Recordando a Gagarin

 

 

El 12 de abril de 1961 el cosmonauta ruso Yuri Gagarin se convirtió en el primer ser humano en salir del planeta, tripulando una pequeña nave llamada Vostok le dio la vuelta a la Tierra en un vuelo de apenas una hora y cincuenta minutos.

Esos escasos minutos representan uno de los mayores logros en los miles de años de historia humana. Y es que antes de que otro hombre diera unos "pequeños pasos" que a la postre serían unos "grandes pasos para la humanidad", había primero que salir de la cuna planetaria y realizar nuestros primeros pero conmovedores titubeos en el espacio.

Apenas al tener una perspectiva de nuestro planeta desde el espacio Gagarin comentó: “¡Veo la Tierra! ¡Es hermosa!”. Esas fueron también las primeras palabras que ha pronunciado un hombre desde el espacio. También se dice que pronunció otra frase célebre: “Aquí no veo ningún dios”.

Calificar a Gagarin como un héroe de la exploración espacial no es un adjetivo gratuito. Para la época en la que se realizó el viaje era muy poco lo que se sabía sobre los efectos del espacio exterior en el cuerpo humano. El funcionamiento de la circulación sanguínea en un ambiente sin gravedad o la presión sufrida por el cuerpo humano al viajar a velocidades una antes experimentadas resultaban verdaderas incógnitas. Gagarin enfrentó la hostilidad del espacio no únicamente en nombre de la URSS sino de toda la raza humana.

Cuando el cosmonauta regresó del espacio se enfrentó a otro problema, para aterrizar necesitaba separarse de la pequeña cápsula Vostok y descender con ayuda de un paracaídas. Sin embargo esta maniobra no estaba controlada y el cosmonauta aterrizó en las cercanías de la ciudad Engels, un lugar muy cerca del río Volga. Se dice que un par de campesinas que se encontraban en el lugar observaron atónitas la llegada de ese extraño sujeto ataviado con un extraño disfraz y bajando en paracaídas.

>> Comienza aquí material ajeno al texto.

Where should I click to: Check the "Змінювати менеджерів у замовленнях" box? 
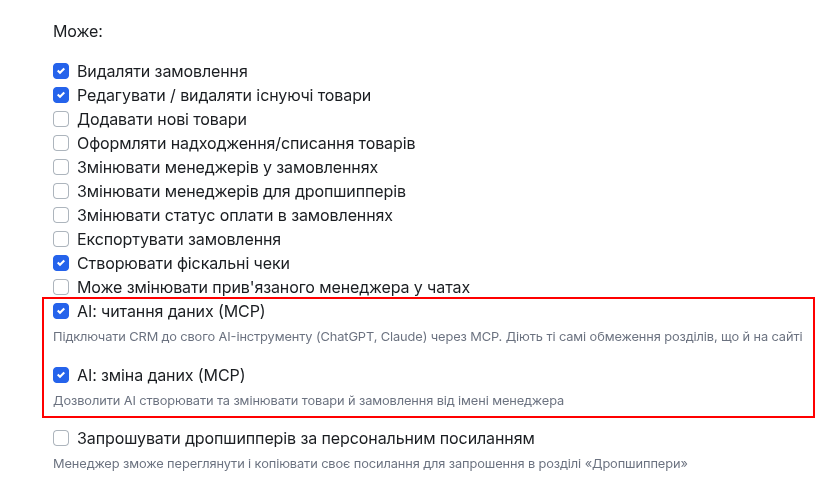pos(61,167)
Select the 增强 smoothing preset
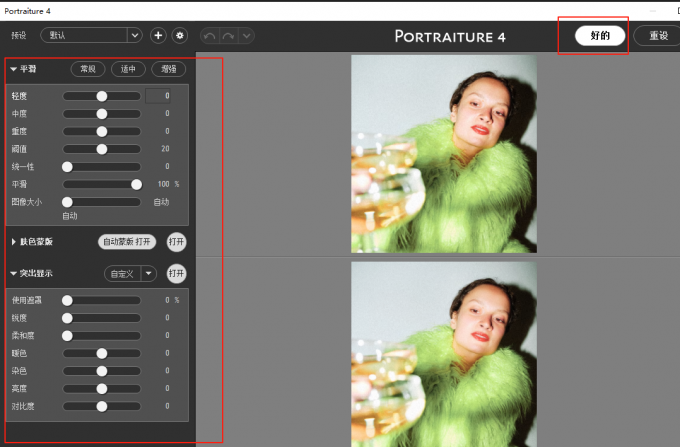Screen dimensions: 680x447 (x=168, y=70)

Gagarin tuvo que tranquilizarlas con estas palabras “No tengan miedo, soy uno de los nuestros y necesito un teléfono para llamar a Moscú”.

En Moscú sin embargo no le daban demasiadas probabilidades de éxito y por ello dirigente ruso, Nikita Krushev, tenía preparados dos discursos en el caso de que el viaje de Gagarin hubiera tenido un desenlace fatídico.



Durante su permanencia en el espacio Gagarin obtuvo una gran enseñanza sobre nuestro planeta y paradójicamente tuvo que alejarse miles de kilómetros de él para ver las cosas tan claras:

"Dando la vuelta a la tierra a través de mi nave espacial pude maravillarme de la belleza de nuestro planeta. Habitantes del mundo, tenemos que cuidar y mejorar esta belleza, no destruirla."

Acto seguido Gagarin plantó un árbol en el cosmódromo de Baikonur, lugar donde los soviéticos lanzaban sus misiones al espacio. Se trataba de un acto de esperanza en el que intentaba aportar algo para preservar el paraíso que pudo observar desde el espacio.

Años después el héroe perdería la vida al estrellarse en un vuelo de pruebas. El logro que protagonizó sin embargo subsiste y no debemos olvidarlo. Nos va a inspirar en el momento que demos el siguiente paso al espacio. ¿Lo lograremos?